In the event, the legions sent by Claudius were triumphant, despite stiff opposition from some of the tribes in the southern part of England. Those tribal people were basically of Celtic extraction. The Celts had come to prominence in the middle-European area several centuries previously, and had gradually spread across Europe - leaving the evidence of their presence in the place-names (Gaul, Galatia, etc.), and by the time the Romans came to stay, the Celtic people may have already been here for five hundred years. (As to the nature of the people of Britain before that time, one can only conjecture. Celtic legends speak of there being giants in these islands who needed to be subdued by their pioneers, but reliable history really starts with the Romans, who were the first literate people on the scene.)

Within a few years of the Roman invasion, the choice for the early Britons was clear - either they could submit to Roman rule and law, or else they could flee to the hills. The Romans gradually consolidated their hold on the island of Great Britain, The British folk (or in their language, the cymru - pronounced 'cum-ree') who took to the hills also left evidence of their presence in the place names - Cymru is still the Welsh language name of Wales (which the Romans called Cambria), but in England, there is Cumbria, and before it Northumbria and so on. The Romans never did subdue Scotland, and decided to build a wall to keep them out of the Roman Empire (and in the opinion of some historians, to regulate commerce with them). Hadrian's wall ran from the east cost of England to the west, with the modern cities of Carlisle and Newcastle being near to the ends of it, and a large part of the wall running along the edge of a geological feature known as the Whin Sill.
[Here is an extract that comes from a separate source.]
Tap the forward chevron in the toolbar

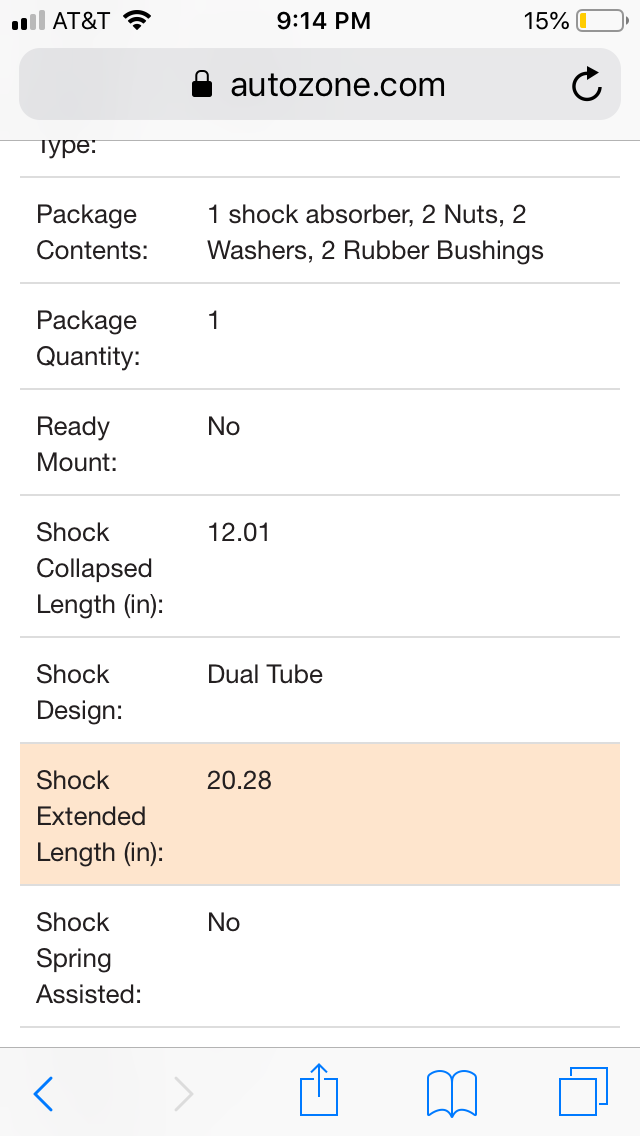(183, 1093)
The Romans were the dominant group in Britain until the year 410, when trouble at the heart of the Empire caused the legions to be withdrawn. Some people have thought of this as "the Romans going home", but in truth, many of the non-military personnel remained in Britain, and over time the distinctions between who was Roman and who was British became very blurred indeed.
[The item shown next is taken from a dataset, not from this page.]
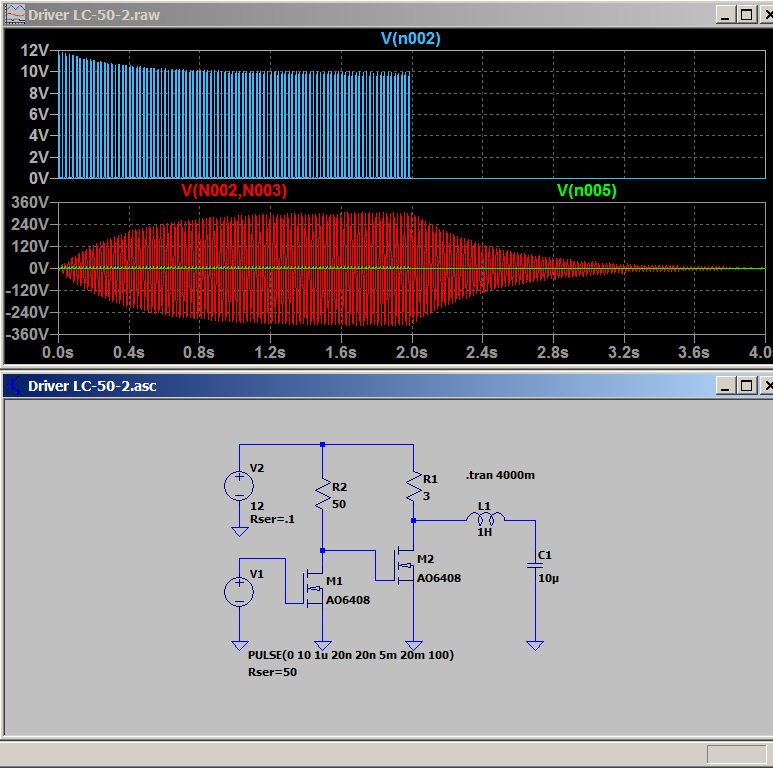Select the red V(N002,N003) trace label

(233, 190)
The Romans brought their faith systems with them. The pantheon that the Romans inherited from the Greeks (Jupiter (=Zeus), Juno (=Hera), Diana (=Artemis), Mercury (=Hermes) and so on) was one of the first imports. It may well be that the Rotary Club today has the motto "adopt, adapt, improve", but the Romans were masters of that idea, and even applied it to their deities. The Celts who were here before them had their own deities, whom they often worshipped in particular locations. One example of this was the Celtic deity Sul, whom they associated with Bath. When the Romans came, they too liked Bath, and settled there because of the hot mineral spring; they named the place Aquae Sulis (the waters of Sul") but rededicated the Celtic shrine to "Sulis-Minerva" - a conflation of Sul and their own deity Minerva. As time progressed, so other Roman deities and belief systems were imported. Among these were the Emperors themselves, who had decreed that they personally were divine - though whether that fooled the ordinary Roman in the street is another matter. Soldiers and administrators who had been elsewhere in the Empire also brought with them the beliefs they had adopted while serving in those far-flung locations. Thus Mithraism reached Britain, having made the trip from Persia via Rome. And of course, over time, more and more people arriving on British soil did so as committed followers of Jesus Christ.
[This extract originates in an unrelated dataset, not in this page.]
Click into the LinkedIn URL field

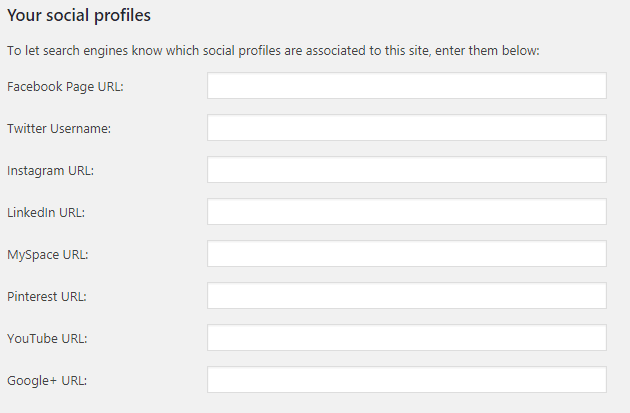click(406, 212)
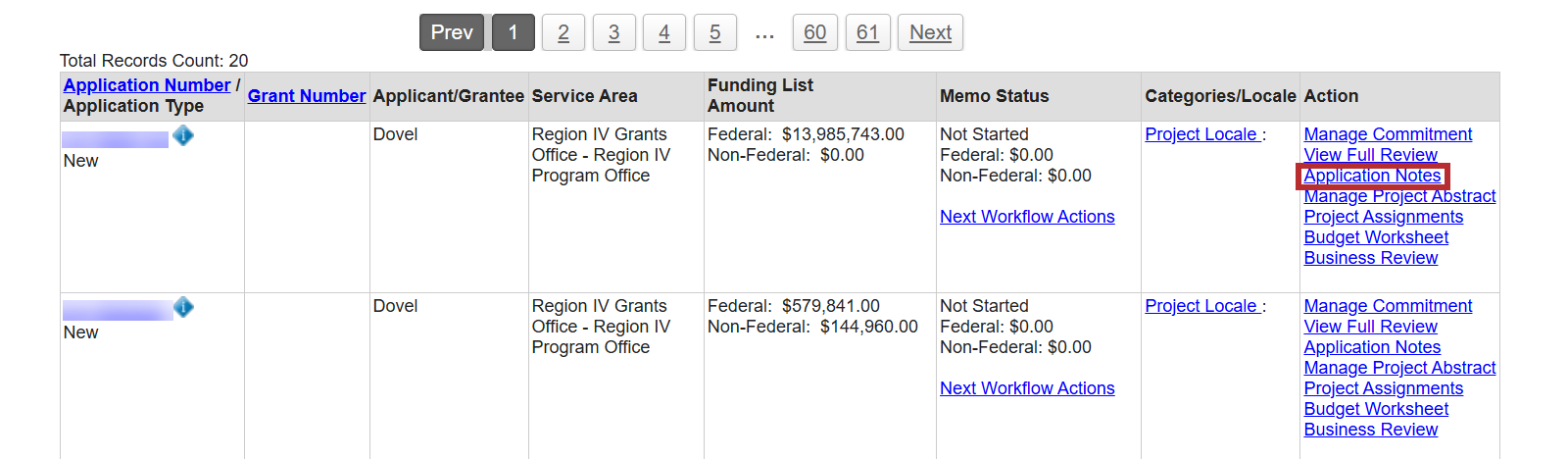The image size is (1568, 459).
Task: Open Project Assignments for the first application
Action: click(x=1383, y=217)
Details of Christianity in Britain from the first century AD are non-existent. The second century sees a Welsh local leader at Llandaff allegedly writing to the Pope to ask if he could become a Christian, to which the Pope readily agreed, of course. The early years of the third century AD see the first recognised British Christian martyr, Alban, killed by the Roman authorities at Verulamium after having sheltered a couple of Christian priests who were being hunted; Verulamium was later renamed to commemorate him. Although there were a few well-attested Christians in Britian during the Roman period, Britain was not targeted for evangelism until after the Roman occupation came to an end. There are no Stone crosses from this period, but there are a few mosaics and carved inscriptions in various places that show Christian symbolism. Most prominent, though are the grave markers, which name individual people and indicate their commitment to Christ.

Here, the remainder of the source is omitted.